And we were laughing, Brenner and I.

“What did you see, what—”

I unpack my eyes for him—what else did I see? “I went further down Ansbacher Strasse—there’s a store that sells precious stones, one kind is called amethyst, which practically already sounds purple, doesn’t it?”

“And what else, what else?”—you can hardly breathe in that kitchen, and God know when his wife is coming back—“Is this what Berlin smells like?” he asks as I hold my powder puff up to his nose—

“What else—what else?”

“On Nurnberger Strasse there’s a restaurant with gathered curtain with gathered curtains that only Russians go to—it has wallpaper that reminds you of frozen cherries with sunny flowers—very funny—and an old Russian Moscow as a picture and a tiny Madonna in the corner. And small lamps, a little bit white and a little bit red, if you’re tall you’ll hit your head on the ceiling. I’m all by myself, learning the menu by heart because of the Russian words that go with the sound of the music.
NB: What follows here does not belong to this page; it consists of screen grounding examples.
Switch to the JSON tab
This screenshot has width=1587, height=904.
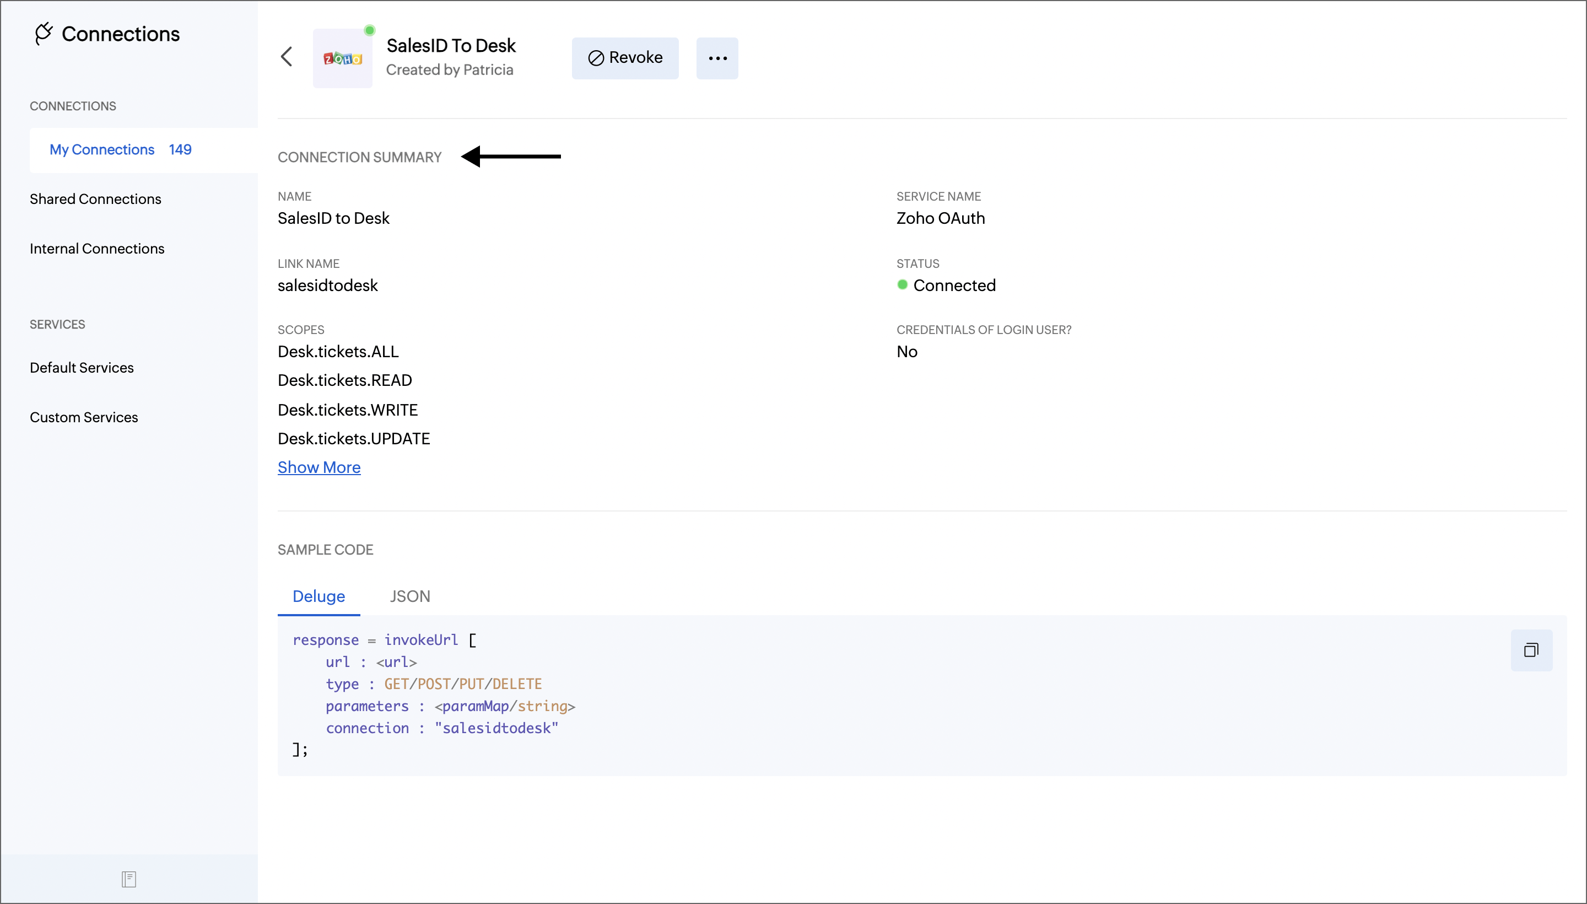pos(410,596)
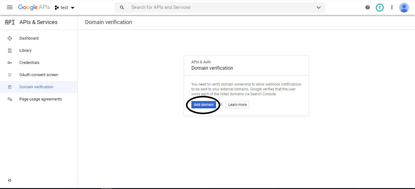
Task: Click the Learn more button
Action: [x=237, y=105]
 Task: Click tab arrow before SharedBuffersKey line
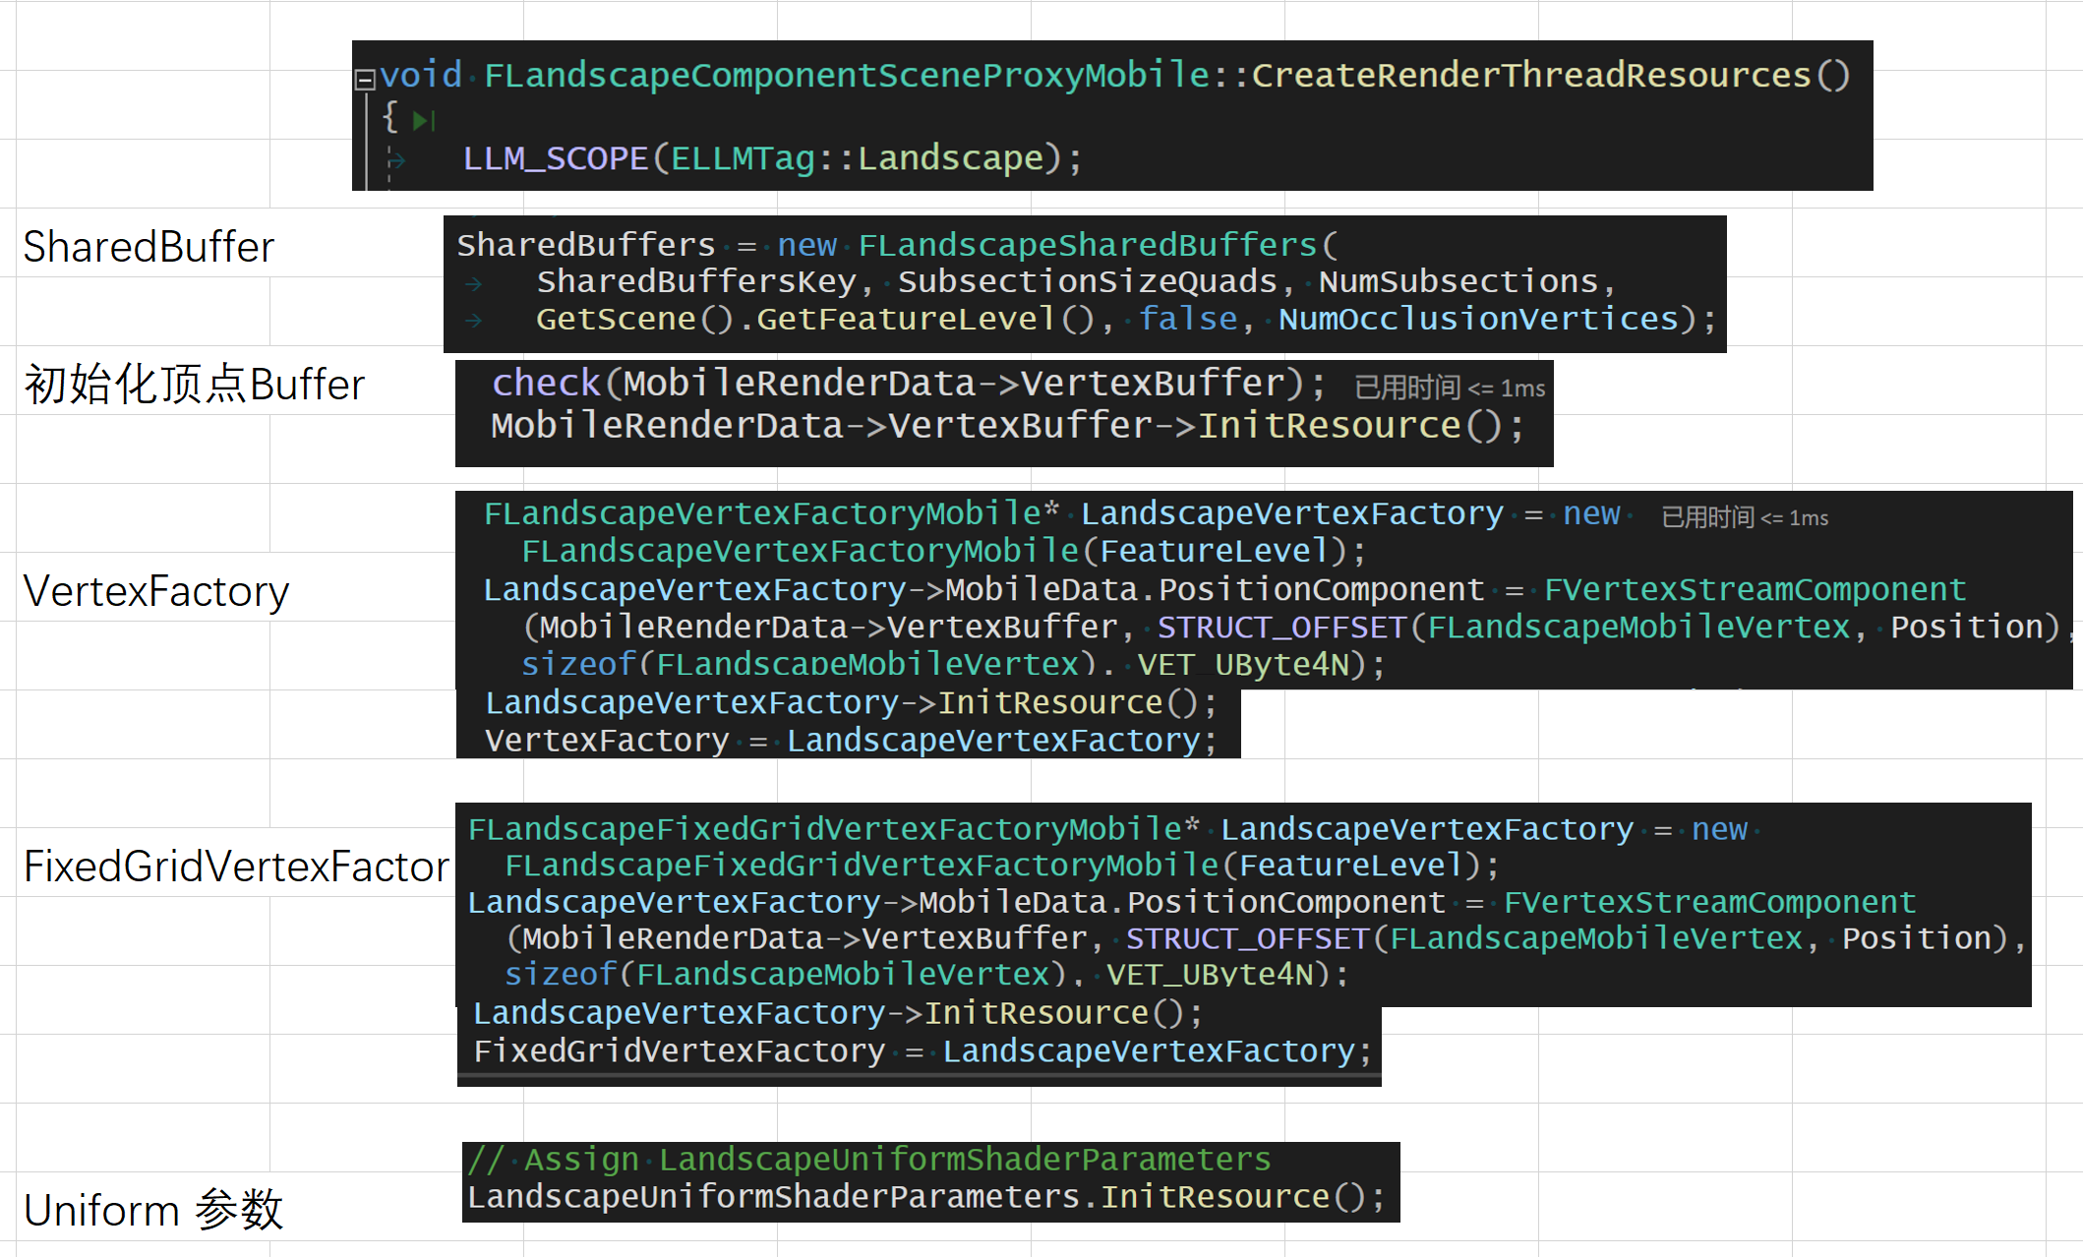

I drink something yellow called Narsan—they also have Schachly from the Caucasus and Watrushky or something like that with cheese. The girls are wearing little white aprons and they’re pretty, like dolls with big eyes and Russian language—and with their elegant faces they can prove to anyone that they are the wives of generals. The men have small black toothbrush-like mustaches—the band is singing—it’s a language that sounds like soft mayonnaise, so sweet. The ceiling is a marbled grayish green—I see, I see—those general waitresses are so pretty—the music has bald spots and violins—a woman wearing a yellow blouse is laughing in Russian—men are happy without women and drunk without wishes and are hugging each other because they’re full of booze and love for everything—at the back wall there’s a mirror, it makes you look pale, but pretty—they have deep, dark eyes that are brown like the violin—you can be so wrong about these things—a handsome man just kissed a woman fat as a tadpole—old men are kissing each other—the music goes one-two, one-two—there are lamps hanging from the ceiling that look like Paul’s starfish collection stuck together—the music is covered with flowers like a chiffon dress which tears very easily—let me tell you, Herr Brenner, a woman should never wear rayon when she’s with a man. It wrinkles too quickly, and what are you going to look like after seven real kisses? Only pure silk, I say—and music—”

“What else, what else—”

Pure silk—Hubert once gave me a passionate kiss on the eyes, or on the eyelids rather—and so I had a tiny red spot on each eye—and was terrified at home—I couldn’t move my eyelids during lunch on Sunday—and I stared in front of me until I had tears in my eyes. “Why are you making eyes like a crazy woman?” asked my father, but I keep staring—and that’s just the way I have to stare now, because I have to see so much.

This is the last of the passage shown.